La folk band americana, nata nel 2005 dall’incontro fra il chitarrista cantante Wesley Schultz ed il batterista Jeremiah Fraites e ai quali si è presto aggiunta la violoncellista Neyla Pekarek, è accompagnata in tour dal polistrumentista Stelth Ulvang e Byron Isaacs (basso e cori). Reduci dalla serata del 9 luglio nella lineup del British Summer Time ad Hyde Park, dove il nome di punta era Tom Petty and The Heartbrekers che festeggiavano i 40 anni di carriera, i tre ragazzi poco più che trentenni riempiono la Cavea già ben scaldata dai supporter The Shelters, rock band di Los Angeles che sfrutta al massimo l’opportunità di un pubblico così entusiasta regalando 40 minuti di energia e passione.

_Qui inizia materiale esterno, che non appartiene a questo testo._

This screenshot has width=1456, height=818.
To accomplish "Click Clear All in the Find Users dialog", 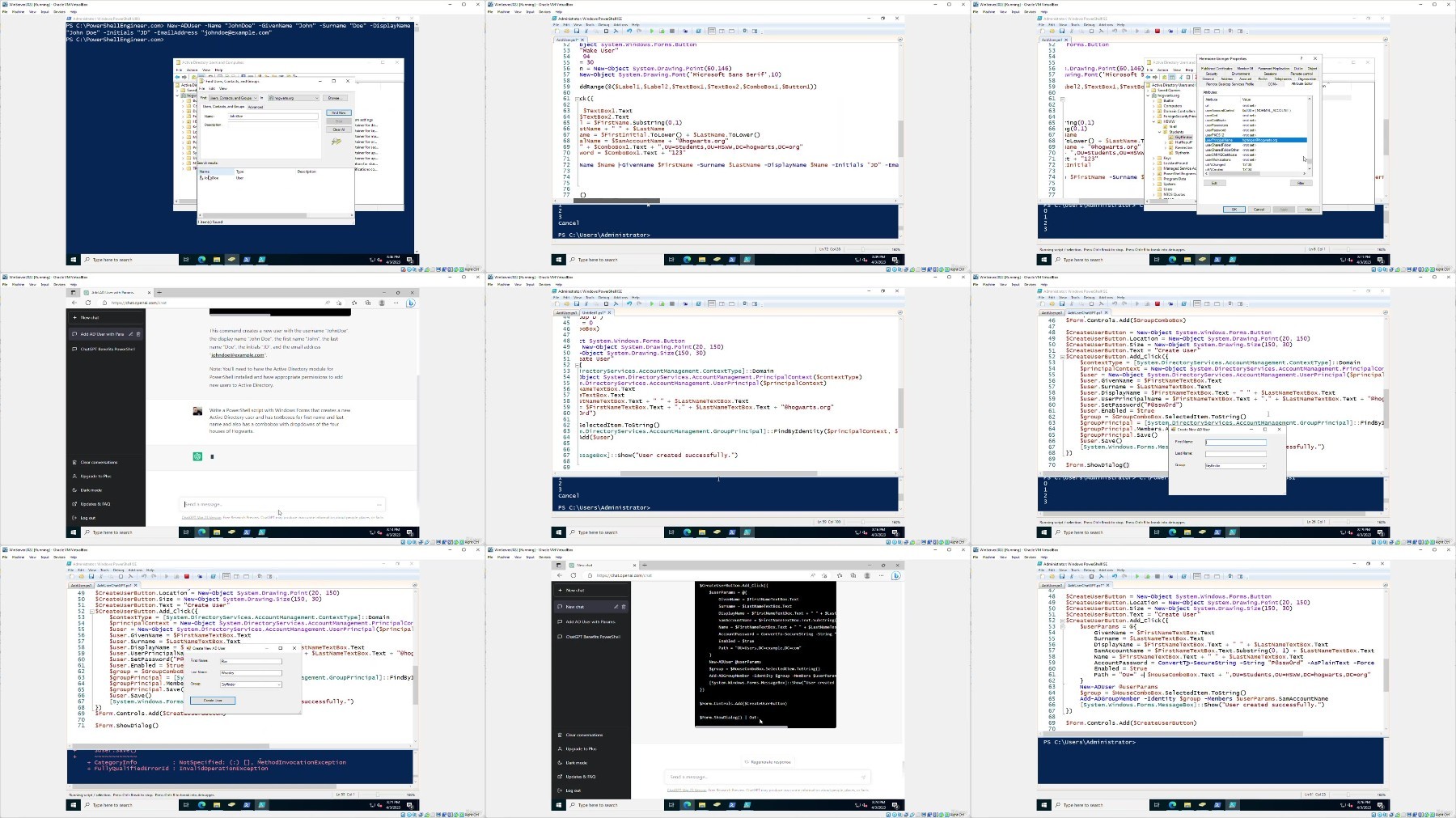I will click(x=338, y=129).
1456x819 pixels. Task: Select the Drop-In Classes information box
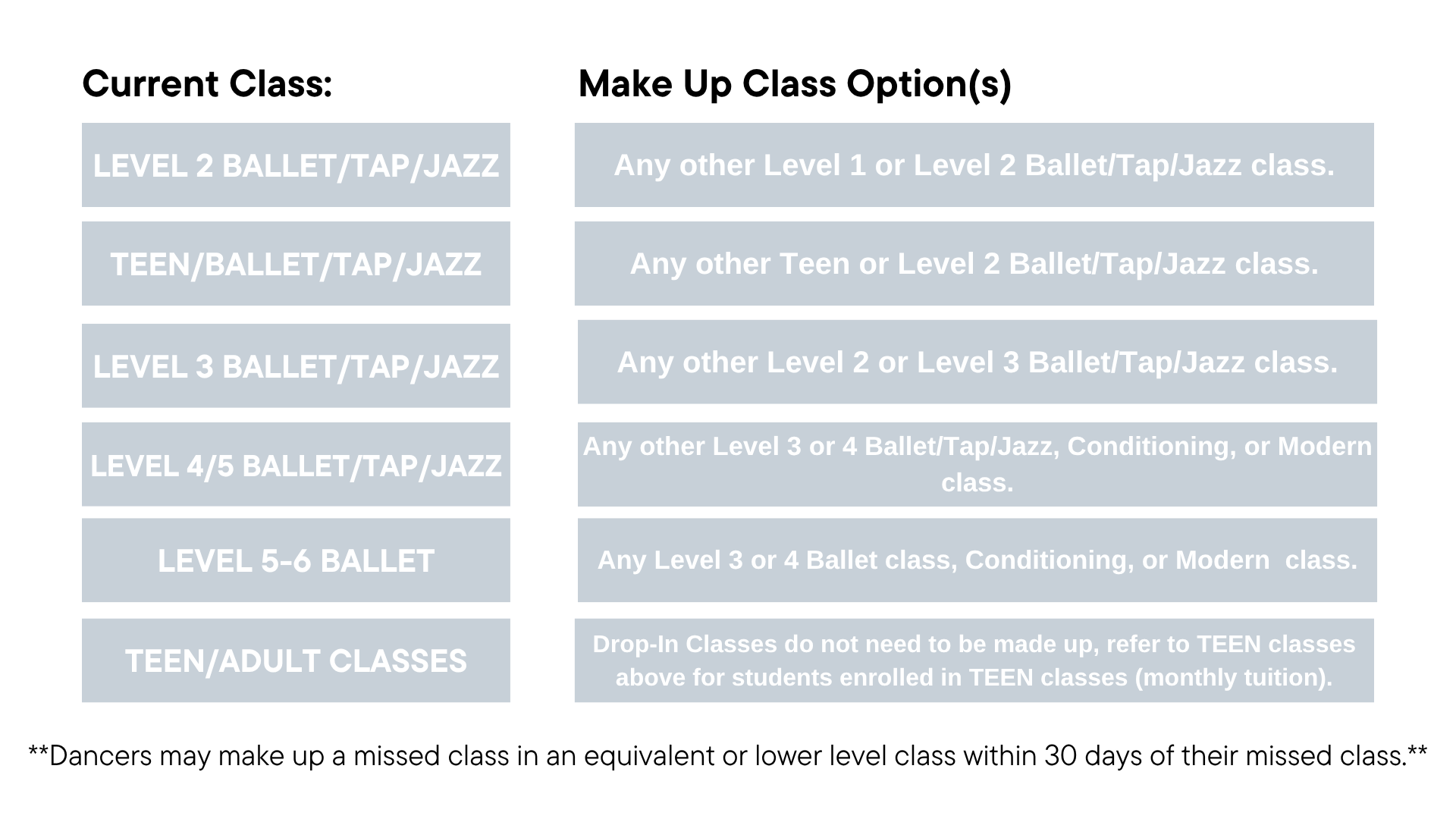click(974, 661)
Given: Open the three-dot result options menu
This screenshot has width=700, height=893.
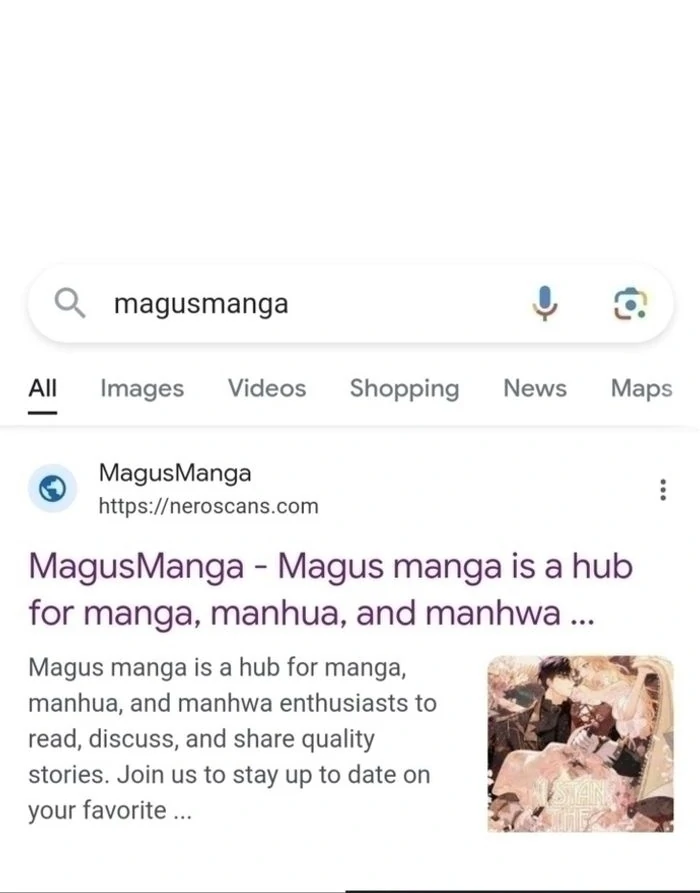Looking at the screenshot, I should tap(662, 489).
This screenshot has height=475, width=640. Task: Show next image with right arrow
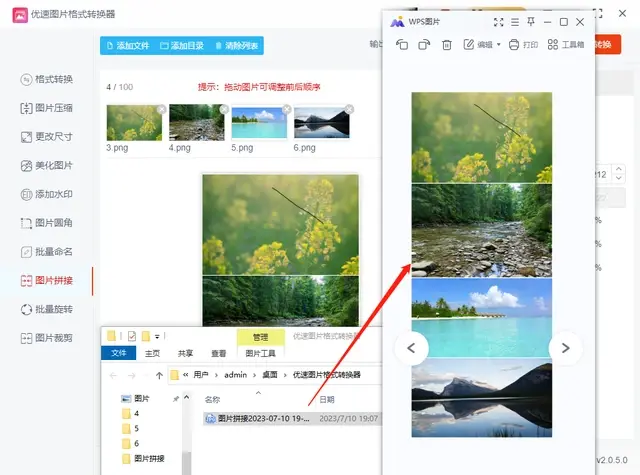click(x=565, y=348)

I Lumineers entrano in scena sul boato di un pubblico che li accoglie in piedi e che fin dal primo brano mostra di non aver intenzione di approfittare dei posti a sedere. Partono le  percussioni della bellissima Sleep on the floor che con i suoi controcanti apre la festa, seguita da Flowers in your Hair e Classy Girls, i pezzi più country della loro produzione e dal ritmo incalzante che permette al pubblico di ballare e cantare senza mancare una sola sillaba. Segue Dead Sea, carezzevole e appassionata, che vede Schultz emozionato sul finale per un applauso che sembra non voler finire. Sulla scia di questo trasporto partono le note di Charlie Boy, la storia dello zio Charlie che arruolatosi in guerra non ne fa più ritorno. A voce, mandolino e una chitarra pizzicata piano si unisce un violoncello impeccabile, mentre le torce degli smartphone celebrano un ricordo che dall’artista arriva al pubblico senza retorica, come risultato di una connessione autentica.

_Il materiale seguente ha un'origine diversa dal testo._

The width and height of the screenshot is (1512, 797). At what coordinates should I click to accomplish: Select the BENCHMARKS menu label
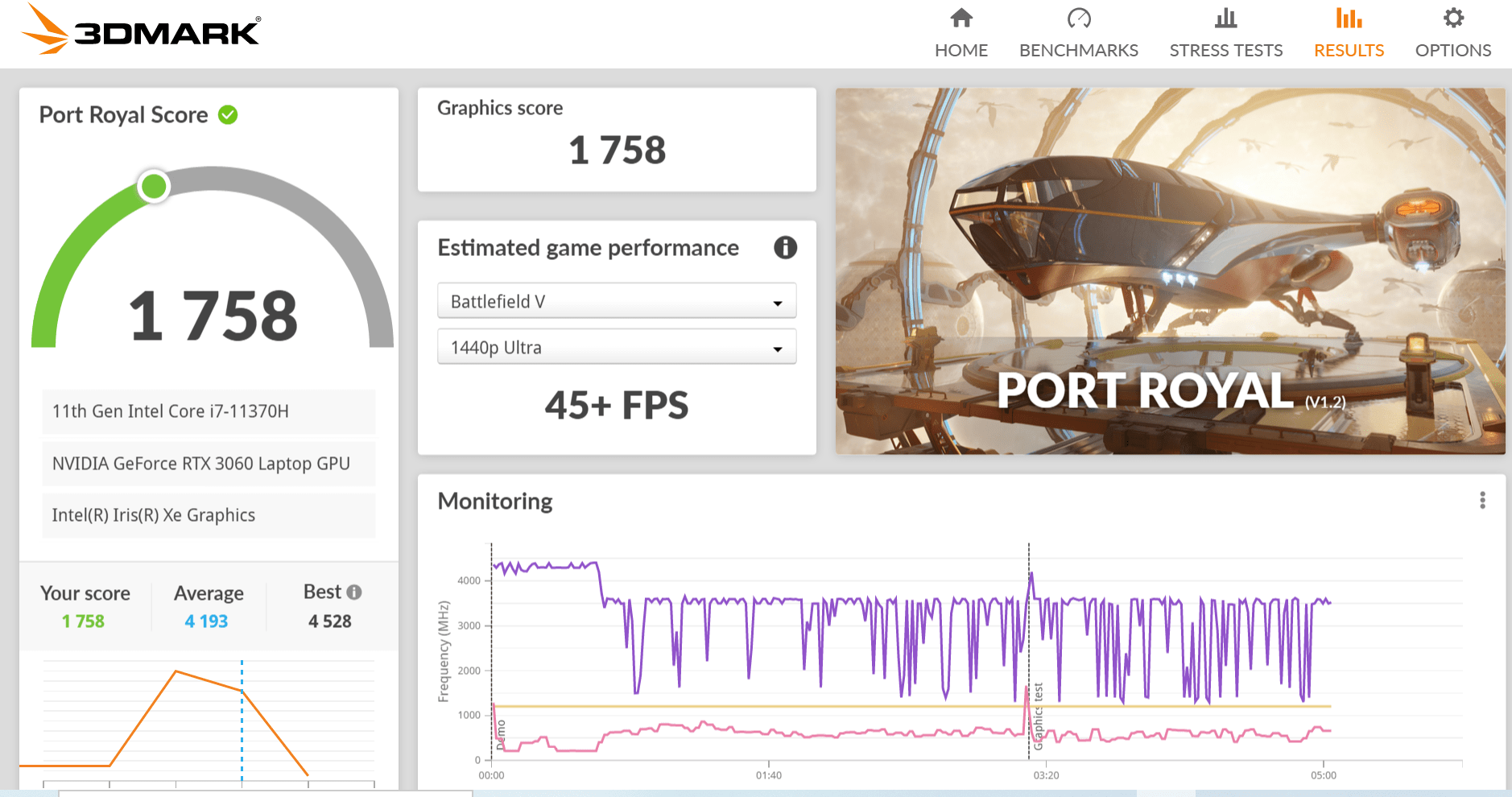click(x=1078, y=50)
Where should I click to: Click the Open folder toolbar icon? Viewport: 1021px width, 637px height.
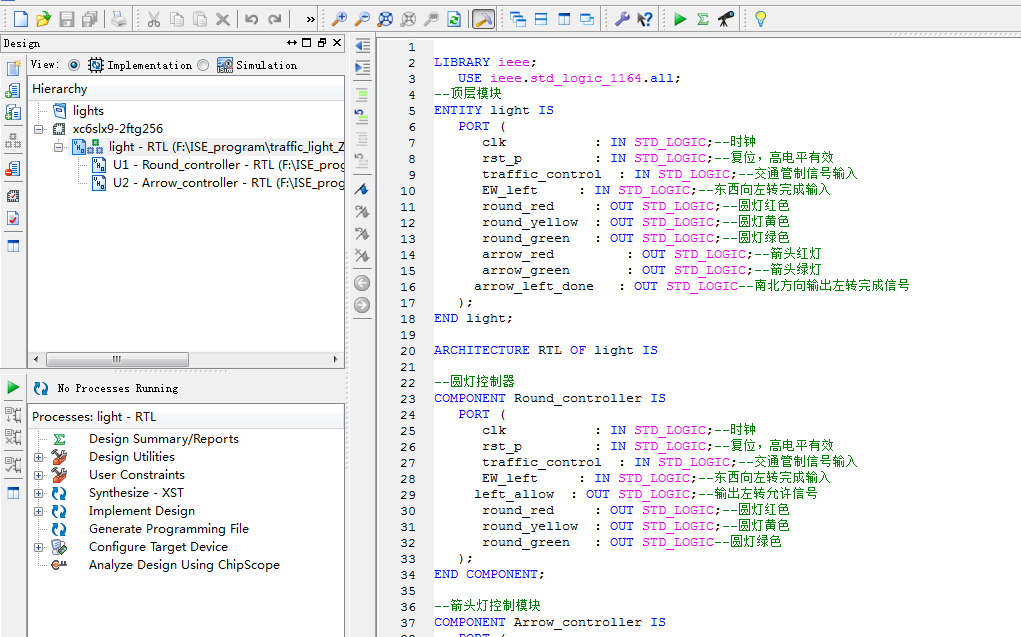tap(43, 19)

Via i microfoni per Darlene in un’esibizione corale e nel silenzio totale della Cavea. Nella stessa intima atmosfera arriva il momento di Ho Hey, ben quattro volte disco di platino, l’intuizione che ha permesso loro nel 2012 di entrare al 77° posto della Billboard ed aggiudicarsi un futuro nelle classifiche. A Cleopatra, la title track del loro secondo album pubblicato nel 2016, segue l’omaggio a Bob Dylan, evidente fonte di ispirazione, con Subterranean Homesick Blues in cui spiccano il suono basso del violoncello e quello grave del pianoforte. Sul finale del tributo al menestrello di Duluth Schultz lascia il palco per scendere in platea a stringere mani, dispensare sorrisi grati e a consegnarsi all’abbraccio dei fan. Pulsanti ed intense Angela Ophelia: Wesley lascia la chitarra e con gli occhi chiusi si abbandona all’entusiasmo del pubblico che lo accompagna fedelmente ancora una volta.

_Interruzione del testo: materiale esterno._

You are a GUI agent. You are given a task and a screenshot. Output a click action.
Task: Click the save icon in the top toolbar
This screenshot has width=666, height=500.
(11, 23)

Performance corale anche per Big Parade con tutti i musicisti in fila sul palco, la chitarra ad accompagnare la voce di una Cavea completamente rapita. A metà canzone riprendono gli altri strumenti e tutta la platea abbandona il proprio posto per avvicinarsi al palco e lasciarsi accogliere da una pioggia di coriandoli. Non si percepisce il passaggio a Gun Song e a seguire Slow It Down sulle quali ringraziano con le parole “Non posso credere che siamo così lontani da casa, in un posto magico come Roma. Non vi diamo per scontati, siamo veramente grati di vedervi qui”. Seguono My Eyes e Patience in cui il pianista rimane solo concludendo con un arpeggio che potrebbe continuare per ore.

Nell’encore si raggiunge l’acme emotivo con Long way from home, scritta da Schultz in memoria del padre scomparso. Voce e chitarra si esibiscono per un pubblico che ascolta silenzioso la sofferenza di un uomo senza interrompere, senza aggiungere carico emotivo, creando nuovamente un clima di empatia e condivisione autentiche, percepibili anche in quell’applauso quasi timido che accompagna il finale. Schultz passa poi al pianoforte per Submarine, rientrando nel clima di una festa che volge al termine. Stubborn love è la chiusura perfetta, un testo dolcissimo e rassicurante che coccola un pubblico che non ha voglia di tornare a casa, che non vuole scendere dai sedili della platea, che non può andare a dormire. Un ultimo ringraziamento per “The most incredible crowd” e sulle note di Atlantic City di Springsteen – altra evidente fonte di ispirazione – i Lumineers stringono le mani ad una folla grata per l’autenticità dello show di artisti che, più che semplicemente esibirsi, hanno consegnato loro stessi ai fan, senza risparmiarsi come cantanti e musicisti, e lasciando una Cavea ancora pulsante e vibrante.